The centerpiece of the Vortex is a house which is supposed to defy the laws of physics. Balls roll uphill, brooms stand up at extreme angles, etc, etc.

It’s almost complete bunk. The house is a masterpiece of optical illusions, and was commissioned by a “self-taught physicist” (pronounced “crackpot”) who probably didn’t know much about leylines, but knew one helluva architect. Things are set up so that you’re standing at an angle the entire time, at a different angle than the one that, say, the ball is rolling at. Mouldings will be cleverly cut behind it so that they will appear to go uphill. If you watch the people, you can see them give the ball an initial push to get it rolling uphill, then plain ‘ol physics will return it on the downhill slope. The whole thing is pretty much done by skewing your frame of reference and providing lots of false referents–you expect door frames to be straight, so by slanting them all, and putting you at a slightly different slant, you’re completely off-kilter. The tricks with the levels actually serve to reinforce this–they say “Look, this is really straight, but it looks slanted!” but because of the delivery, you think this is weird. It isn’t–it really is straight, but the reason it looks slanted is because the roof is thirty degrees off level and you’re standing at a fifteen degree angle with banisters everywhere that just confuse the issue worse.

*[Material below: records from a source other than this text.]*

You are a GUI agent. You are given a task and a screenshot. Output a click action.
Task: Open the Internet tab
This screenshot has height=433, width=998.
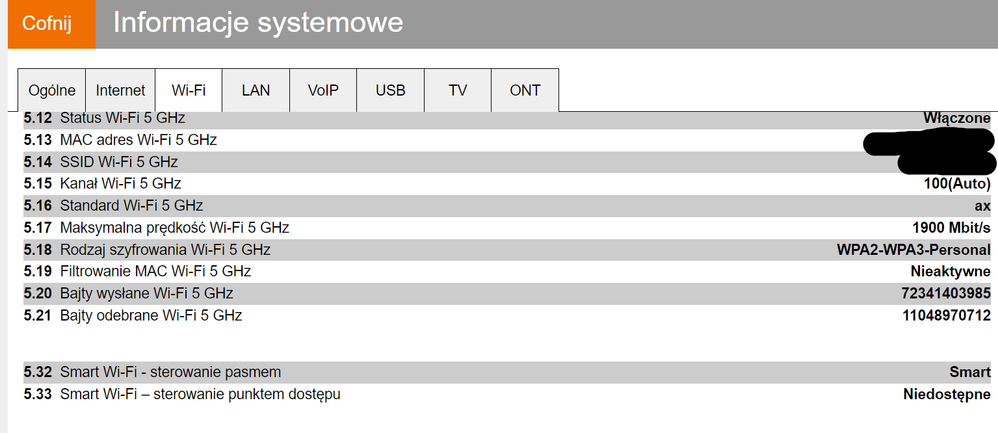click(120, 90)
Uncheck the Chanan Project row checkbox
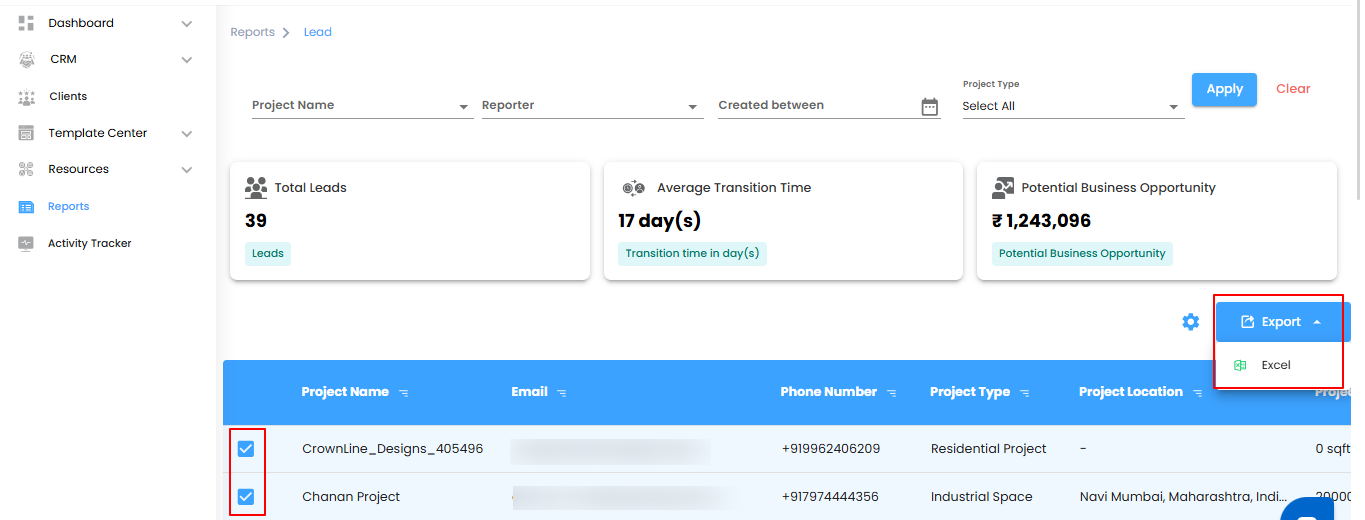1365x520 pixels. (x=246, y=497)
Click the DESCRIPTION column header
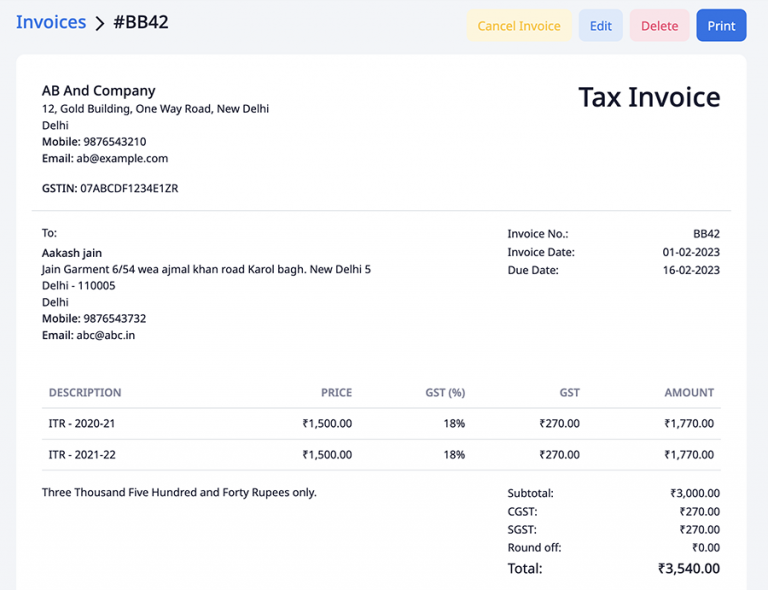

The guy who designed the house knew a lot about how people percieve things, and did a damn good job. My hat is off there. And, in fact, you can build a “mystery house” anywhere, and it’ll do the same tricks, a point which they admitted in the books in the gift shop. There’s various “houses of mystery” scattered around the country, and they all do the same trick.

But.

The thing that keeps me from dismissing the Oregon vortex as 100% crapola was an odd firsthand experience which is going to sound idiotic, but I’m gonna tell you anyway. They have these rocks. And you stand on this rock and, I swear by my copy of the Origin of Species, after a few seconds, you start swaying. And the longer you stand there, the more rapidly you sway, a truly peculiar sensation that I can’t really describe, except that you’re swaying in a circle and your brain is asking your legs “‘Scuse me, guys, but why are you doing this?” “We don’t know, boss. It just seemed like the thing to do.”

Sounds dumb, I know. But it was very odd.

However, because I am a good little beady-eyed rationalist, I will offer this caveat–there are signs saying that if you stand on the rock, something happens. Subconscious muscular tensing because I expected something to happen? It could be. I like to think of myself as being as suggestible as a brick, but I could’ve done. It’s been a decade now, so I can’t recall how specific the sign was. It may be like dowsing and I may simply have fallen for the schtick hook, line, and sinker–I’d need a coupla double blind studies before I’d be willing to claim that there is a real, measureable phenomenon that doesn’t arise from my squishy gray matter.

Nevertheless, if you’re ever in Southern Oregon, the Oregon Vortex is so absurd and wonderful as pure loopy Americana, I recommend it highly. And go stand on the rocks.